» Problem
Transcribe the records below exactly.

=== Provided records ===

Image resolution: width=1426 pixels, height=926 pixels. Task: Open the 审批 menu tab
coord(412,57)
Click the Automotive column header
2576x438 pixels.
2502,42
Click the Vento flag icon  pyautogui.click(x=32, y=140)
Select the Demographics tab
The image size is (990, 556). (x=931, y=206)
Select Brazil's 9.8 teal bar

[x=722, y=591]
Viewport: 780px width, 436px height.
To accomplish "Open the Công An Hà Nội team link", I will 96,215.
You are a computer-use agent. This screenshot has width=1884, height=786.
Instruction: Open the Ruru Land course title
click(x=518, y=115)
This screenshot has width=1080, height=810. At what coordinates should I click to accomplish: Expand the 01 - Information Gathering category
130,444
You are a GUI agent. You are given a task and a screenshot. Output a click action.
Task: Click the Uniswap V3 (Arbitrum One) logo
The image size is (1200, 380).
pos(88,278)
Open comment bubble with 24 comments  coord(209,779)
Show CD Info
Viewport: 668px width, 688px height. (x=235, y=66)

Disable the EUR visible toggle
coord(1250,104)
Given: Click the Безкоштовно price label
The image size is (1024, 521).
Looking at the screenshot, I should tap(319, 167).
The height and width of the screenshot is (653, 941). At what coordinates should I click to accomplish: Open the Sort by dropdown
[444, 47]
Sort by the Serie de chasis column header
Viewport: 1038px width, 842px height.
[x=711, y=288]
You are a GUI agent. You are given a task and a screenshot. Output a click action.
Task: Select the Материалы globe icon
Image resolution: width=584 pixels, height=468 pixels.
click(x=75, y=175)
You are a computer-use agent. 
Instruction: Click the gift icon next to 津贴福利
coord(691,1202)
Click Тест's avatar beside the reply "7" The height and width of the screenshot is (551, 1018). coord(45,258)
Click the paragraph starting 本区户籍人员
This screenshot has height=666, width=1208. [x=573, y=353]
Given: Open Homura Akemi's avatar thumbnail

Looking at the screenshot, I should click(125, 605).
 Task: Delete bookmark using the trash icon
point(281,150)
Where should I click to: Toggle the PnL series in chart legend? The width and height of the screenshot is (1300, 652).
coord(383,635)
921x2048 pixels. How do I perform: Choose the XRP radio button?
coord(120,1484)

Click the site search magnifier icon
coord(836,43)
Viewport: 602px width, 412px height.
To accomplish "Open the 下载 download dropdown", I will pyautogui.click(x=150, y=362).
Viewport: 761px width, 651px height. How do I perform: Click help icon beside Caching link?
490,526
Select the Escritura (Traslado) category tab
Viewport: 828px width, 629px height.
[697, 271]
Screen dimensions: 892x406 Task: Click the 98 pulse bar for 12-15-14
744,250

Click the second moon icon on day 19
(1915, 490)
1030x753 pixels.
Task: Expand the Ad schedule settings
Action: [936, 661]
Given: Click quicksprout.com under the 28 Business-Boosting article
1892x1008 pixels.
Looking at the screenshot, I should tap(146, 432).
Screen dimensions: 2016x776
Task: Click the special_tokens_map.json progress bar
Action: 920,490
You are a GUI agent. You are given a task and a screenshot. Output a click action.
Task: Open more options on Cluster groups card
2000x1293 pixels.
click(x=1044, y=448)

===

» Solution for this task
Image resolution: width=1426 pixels, height=926 pixels. Task: Open the 审批 menu tab
coord(412,57)
Click the Automotive column header
2576x438 pixels.
2502,42
Click the Vento flag icon  pyautogui.click(x=32, y=140)
Select the Demographics tab
The image size is (990, 556). (x=931, y=206)
Select Brazil's 9.8 teal bar

[x=722, y=591]
Viewport: 780px width, 436px height.
To accomplish "Open the Công An Hà Nội team link", I will 96,215.
You are a computer-use agent. This screenshot has width=1884, height=786.
Instruction: Open the Ruru Land course title
click(x=518, y=115)
This screenshot has width=1080, height=810. At what coordinates should I click to accomplish: Expand the 01 - Information Gathering category
130,444
You are a GUI agent. You are given a task and a screenshot. Output a click action.
Task: Click the Uniswap V3 (Arbitrum One) logo
The image size is (1200, 380).
pos(88,278)
Open comment bubble with 24 comments  coord(209,779)
Show CD Info
Viewport: 668px width, 688px height. (x=235, y=66)

Disable the EUR visible toggle
coord(1250,104)
Given: Click the Безкоштовно price label
The image size is (1024, 521).
Looking at the screenshot, I should tap(319, 167).
The height and width of the screenshot is (653, 941). At what coordinates should I click to accomplish: Open the Sort by dropdown
[444, 47]
Sort by the Serie de chasis column header
Viewport: 1038px width, 842px height.
[x=711, y=288]
You are a GUI agent. You are given a task and a screenshot. Output a click action.
Task: Select the Материалы globe icon
Image resolution: width=584 pixels, height=468 pixels.
click(x=75, y=175)
You are a computer-use agent. 
Instruction: Click the gift icon next to 津贴福利
coord(691,1202)
Click Тест's avatar beside the reply "7" The height and width of the screenshot is (551, 1018). coord(45,258)
Click the paragraph starting 本区户籍人员
This screenshot has height=666, width=1208. [x=573, y=353]
Given: Open Homura Akemi's avatar thumbnail

Looking at the screenshot, I should click(125, 605).
 Task: Delete bookmark using the trash icon
point(281,150)
Where should I click to: Toggle the PnL series in chart legend? The width and height of the screenshot is (1300, 652).
coord(383,635)
921x2048 pixels. How do I perform: Choose the XRP radio button?
coord(120,1484)

Click the site search magnifier icon
coord(836,43)
Viewport: 602px width, 412px height.
To accomplish "Open the 下载 download dropdown", I will pyautogui.click(x=150, y=362).
Viewport: 761px width, 651px height. How do I perform: Click help icon beside Caching link?
490,526
Select the Escritura (Traslado) category tab
Viewport: 828px width, 629px height.
[697, 271]
Screen dimensions: 892x406 Task: Click the 98 pulse bar for 12-15-14
744,250

Click the second moon icon on day 19
(1915, 490)
1030x753 pixels.
Task: Expand the Ad schedule settings
Action: [936, 661]
Given: Click quicksprout.com under the 28 Business-Boosting article
1892x1008 pixels.
Looking at the screenshot, I should tap(146, 432).
Screen dimensions: 2016x776
Task: Click the special_tokens_map.json progress bar
Action: 920,490
You are a GUI agent. You are given a task and a screenshot. Output a click action.
Task: Open more options on Cluster groups card
2000x1293 pixels.
click(x=1044, y=448)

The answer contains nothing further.